Not sure how to start this, having scratched out dear diary and ladies and gents of the jury…
I’m a conman, I’ve been one my whole life, and now I’m sick and tired of it. I can’t do this anymore, I can’t keep up the facade. I can’t live up to the unrealistic image that I’ve created and sold to all mankind. I am not the person you think you know. Not even close. I’m not sweet nor angelic nor any other positive quality you’d like to attach at this point. I’m certainly not devoid of sin or vices. Nobody is. Yet I feel you’ve come to that sort of conclusion about me. It isn’t real.
I am so angry, where I have no right to be. I am angry at you for believing what I’ve always tried hard to be. The play worked, you loved the act. Now I have the audacity to be upset with the multitudes rather than myself.
Why won’t you believe me now, when I’m telling you the truth, whilst you believed me before when I sold you a pack of lies? If you think I’m lying now, can’t you at least be open to the notion that I could have been lying then. How many people do you know walk up to you and embrace their own true self; admit to being liars, con-men? Why don’t you see it to be true.?

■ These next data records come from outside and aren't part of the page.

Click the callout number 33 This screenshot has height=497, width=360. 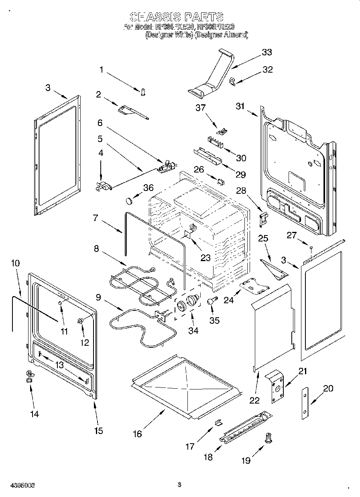[x=266, y=53]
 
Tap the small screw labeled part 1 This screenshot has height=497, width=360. [x=143, y=92]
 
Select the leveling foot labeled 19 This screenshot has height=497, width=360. [x=268, y=439]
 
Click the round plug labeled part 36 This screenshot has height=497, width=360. [x=130, y=199]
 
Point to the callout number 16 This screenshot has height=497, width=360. [x=137, y=434]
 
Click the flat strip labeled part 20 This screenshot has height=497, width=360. [x=306, y=403]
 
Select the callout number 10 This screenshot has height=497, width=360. [x=15, y=264]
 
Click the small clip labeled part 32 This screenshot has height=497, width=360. [x=232, y=81]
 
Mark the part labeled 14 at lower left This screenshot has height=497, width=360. [x=29, y=376]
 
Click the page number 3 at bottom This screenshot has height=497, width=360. [x=179, y=484]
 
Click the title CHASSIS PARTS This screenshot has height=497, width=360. [x=177, y=16]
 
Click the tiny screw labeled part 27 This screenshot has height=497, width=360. [x=311, y=247]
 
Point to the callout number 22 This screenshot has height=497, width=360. [x=254, y=400]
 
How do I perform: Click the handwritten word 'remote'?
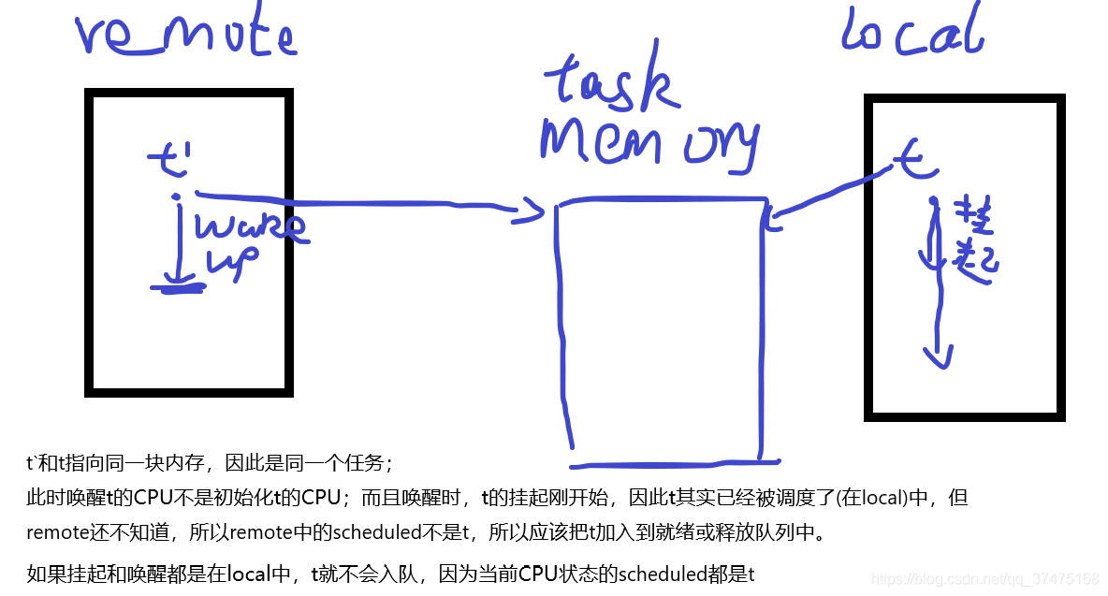(185, 36)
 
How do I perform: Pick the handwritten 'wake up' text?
(247, 242)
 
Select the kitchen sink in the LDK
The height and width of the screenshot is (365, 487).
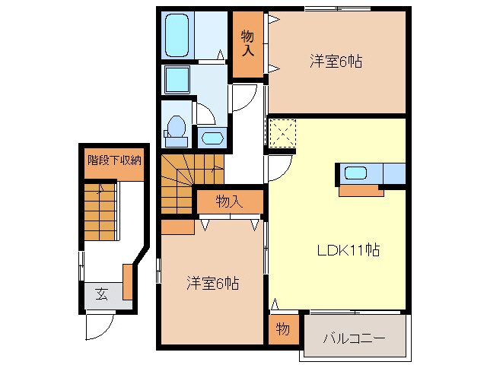pos(355,173)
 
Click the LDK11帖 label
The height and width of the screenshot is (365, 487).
pos(349,249)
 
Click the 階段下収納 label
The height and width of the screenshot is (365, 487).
pos(114,160)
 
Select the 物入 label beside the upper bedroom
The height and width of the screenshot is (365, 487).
pos(248,43)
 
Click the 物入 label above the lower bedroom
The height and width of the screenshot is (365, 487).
pos(228,202)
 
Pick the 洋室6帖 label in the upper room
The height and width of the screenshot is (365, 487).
pos(335,61)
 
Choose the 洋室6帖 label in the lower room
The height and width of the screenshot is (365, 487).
pos(213,284)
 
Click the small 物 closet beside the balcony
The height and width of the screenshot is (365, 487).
pos(282,329)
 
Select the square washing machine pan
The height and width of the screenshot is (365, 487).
pos(177,79)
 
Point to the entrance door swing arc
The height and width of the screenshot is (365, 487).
pos(97,327)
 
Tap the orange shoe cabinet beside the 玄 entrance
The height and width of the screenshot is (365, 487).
pos(127,281)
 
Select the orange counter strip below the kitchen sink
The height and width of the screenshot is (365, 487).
pos(361,190)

I’m a terrible person. Exaggerating you’d say, but then again, everything is relative. I’ve been a free-rider all my life. All that is good about me I take no credit for. I had no hand in anything, I did not choose my parents, genetic traits, place of birth and upbringing, education nor opportunities that I was presented with and those were many. I’ve been very lucky, or for the religious amongst you very blessed. Surprisingly not as thankful as I should be for this seemingly phenomenal hand of cards that I’ve been dealt. I have no excuse. I’m just terrible that way.
On the other hand, any shortcoming you do see, I take full responsibility for. Only you always choose not to point them out. I feel I could just spend my days slacking, I’d probably get away with bloody murder. You never criticise, never try to improve, while there is plenty to improve on. If only you’d acknowledge that.
You’ve been conned. I take the blame. I’m confessing that sin. Now I’ve told you the truth. The choice is yours. I stand on the verge of something major. Only I’m not sure what it is. Perhaps I’ll finally step up to the plate and own up to my crimes. Or then again, maybe not, it’s not like you’ll turn me in anyways.